Recently, I was told I could not work in my office and continue to write on OS, well at least about things that are dear to my heart and soul. No more writing about racism or sexism -- only all real estate blogging all the time if I keep up my picture. Uhmmm -- what do I think of this -- not much but I am pretty much stick here due to my mortgage (out damned spot.)
So, I come here to read other people's thoughts and say "Yah, I am feelin' ya ". You have written about what is the best past of OS -- suppport of likeminded people for other souls wanting the best from ourselves and our world. What could possibly be better than that?
I am going to liveblog it at 10 pm, Tuesday, on Bravo.
Hee hee hee
I guess I have a mangina by virtue of my daddying the hellspawn around. Is there a roadmap to my man-g-spot? Inquiring minds want to know.
You are a good, brilliant, worthy woman who happens to be a fantastic writer. I believe in Hollywood, Orange County, or New York, that is referred to as the whole package.
But making women stay home just because they're women is obviously sexist and misogynistic.
So I'd like to say, I applaud your choice to stay at home and raise your children, just as I applaud BBD's choice to do the same. I really hope that if I am ever married and having kids, me or my spouse might be able to stay at home, and I hope we're smart enough to take a look at each of our careers and make a choice based on what's best for our family and not just do what people expect. I don't ever want to live a life where all I do is run myself ragged, with no time to enjoy the things I'm working so hard for.
I don't think that staying at home to take care of your family means you've been programmed by a misogynistic and oppressive society. I think it means you have good time and money management skills and understand what's most important to you and those you love.
"An OS “Housewife” doesn’t have to be a mother, a wife or a homemaker. She’s a person with the desire to break out of society’s bad habits of judgment and disapproval amongst women. She’s a person of grace, humor and humility. She’s challenged and thinking rather than obedient and accepting. Above all, she is funny. Whether met with cancer or autism, death or divorce, she’s ready to twist life out of shape then laugh at the ridiculousness of it all. She’s learned what the ladies of Bravo have not… she who tells the joke laughs best and is transformed to fight another day."

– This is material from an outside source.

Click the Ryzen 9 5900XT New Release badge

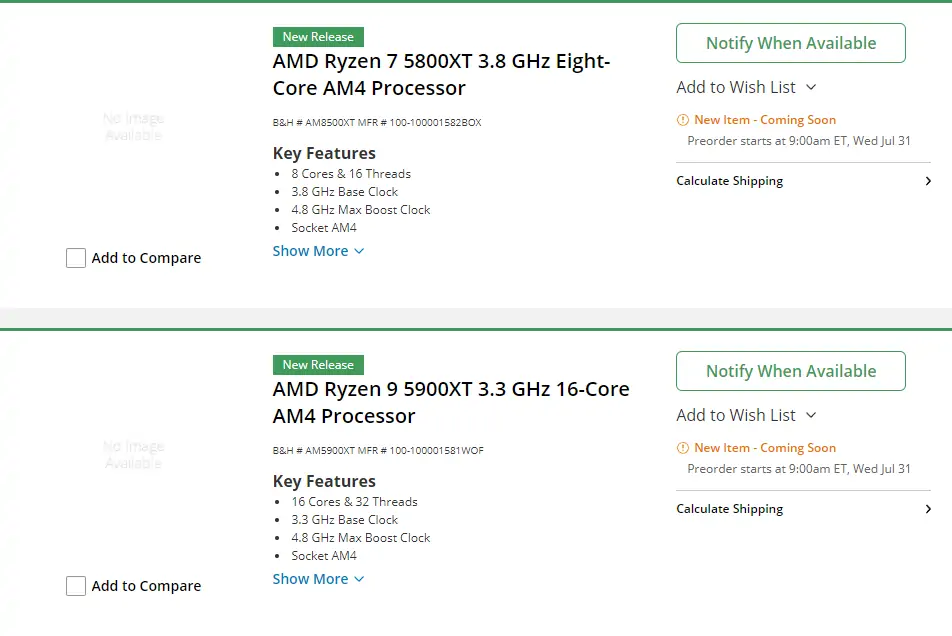[318, 365]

Quick question though: Do I get to join even though once/maybe twice a year, I use a teensyweensybitsybit of the marhvelous Botox that gets rid of my notso teensyweensybitsybit line that makes me look so angry? I really hope this doesn't disqualify me cuz I'm superficial enough to hate that line and I just can't quit my B fix.

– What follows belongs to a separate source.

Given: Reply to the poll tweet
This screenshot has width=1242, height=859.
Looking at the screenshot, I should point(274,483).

Funny, insightful and touching.
Lonnie - You, squirrel and Barry had Manginas before Manginas were cool. In fact, you may want to consider Maginal Lazar Rejuvination. ::ducking::
Time to take back the word "housewife" from Bravo's marketing department!
And about SmallBoyChild--if he's over age 2, call up your county's Early Intervention Program and request an evaluation. It's free, you don't need a referral from your pediatrician, and even if he's not on the spectrum, he may qualify for and benefit from services. My son didn't get an official diagnosis until age 6, but he's been getting special ed since age 3, which has been great.
And, even though I had to go to work every day, I really enjoyed reading those blogs because they were like little vacations. I could virtually experience being at home. And best of all, I'd learn about things I would have missed entirely if left to my own devices.
I hope you post photos of the swing set.
ktm - Don't even get me started on the swing set. No one carries them anymore! You can't go BUY a swingset. You have to ORDER it. I hate that. Hate, hate, hate that. The Man and I are considering building one of our own. Now THAT will be one heckuva phlogging.